Enrollment Management 101
Demand for Master’s Degrees Expands, and Schools Take Notice
Angela Januzzi
September 12, 2007
For all the hype surrounding increased undergraduate applications these days, this fall semester is experiencing the highest-ever enrollment in master’s programs.
Since 1980, the number of students earning master’s degrees has doubled. Since 1970, the increase in master’s degree enrollment has been 150 percent—more growth than in either bachelor’s or PhD degrees. While students are realizing how much their job possibilities expand with a master’s degree, the schools offering the programs are finally taking sharp notice of the rising interest.

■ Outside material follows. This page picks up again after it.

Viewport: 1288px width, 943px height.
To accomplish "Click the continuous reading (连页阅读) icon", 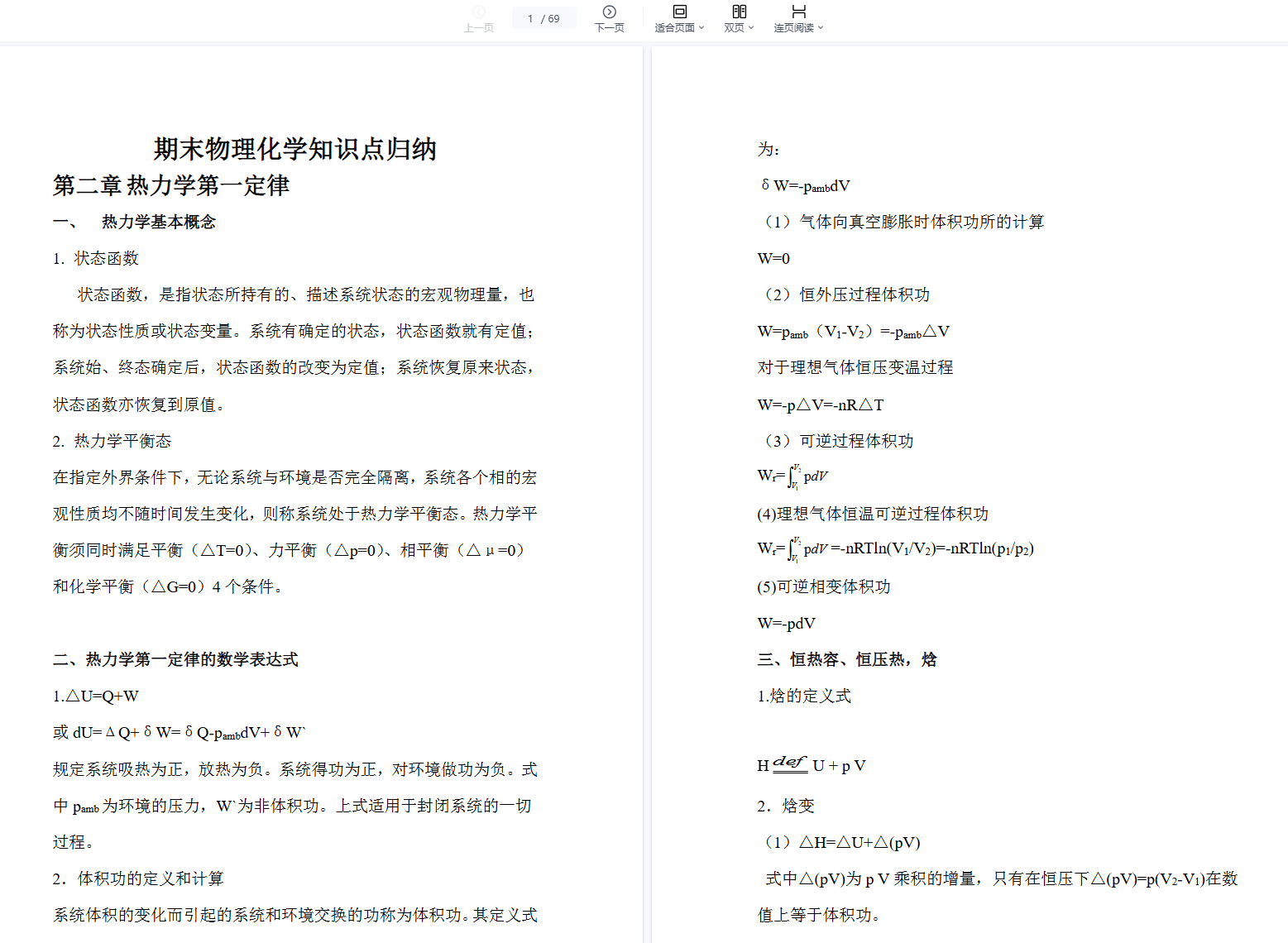I will [798, 12].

Gary W. Reichard, executive vice chancellor and chief academic officer for the California system, said that administrators at his school “are really conscious of the fact that master’s degrees are becoming the coin of the realm… And because M.B.A.’s can offer tremendous salary boosts down the road, we can charge higher tuitions to students.” Schools also gain revenue with graduate students because they are not expected to build on-campus housing for post-grad students, due to the students’ older age and increased independence. For these reasons, colleges and universities are finding investing in their master’s programs is becoming quote lucrative.

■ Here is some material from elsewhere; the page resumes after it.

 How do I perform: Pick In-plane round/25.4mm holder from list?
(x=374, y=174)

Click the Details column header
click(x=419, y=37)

Some administrators are reluctant to acknowledge the profitability of offering master’s degrees and focus on the purely educational aspect of providing the programs. Still, administrators who recognize the value in investing in their school’s master’s programs can meet both pedagogical and profit-oriented concerns.
Through direct response enrollment marketing, administrators can determine which master’s programs would be most profitable to market, and then directly aim at the specific students who are interested in those programs. One aspect of enrolling master’s students is also guaranteed: numbers a projected to increase steadily in master’s programs for some time to come.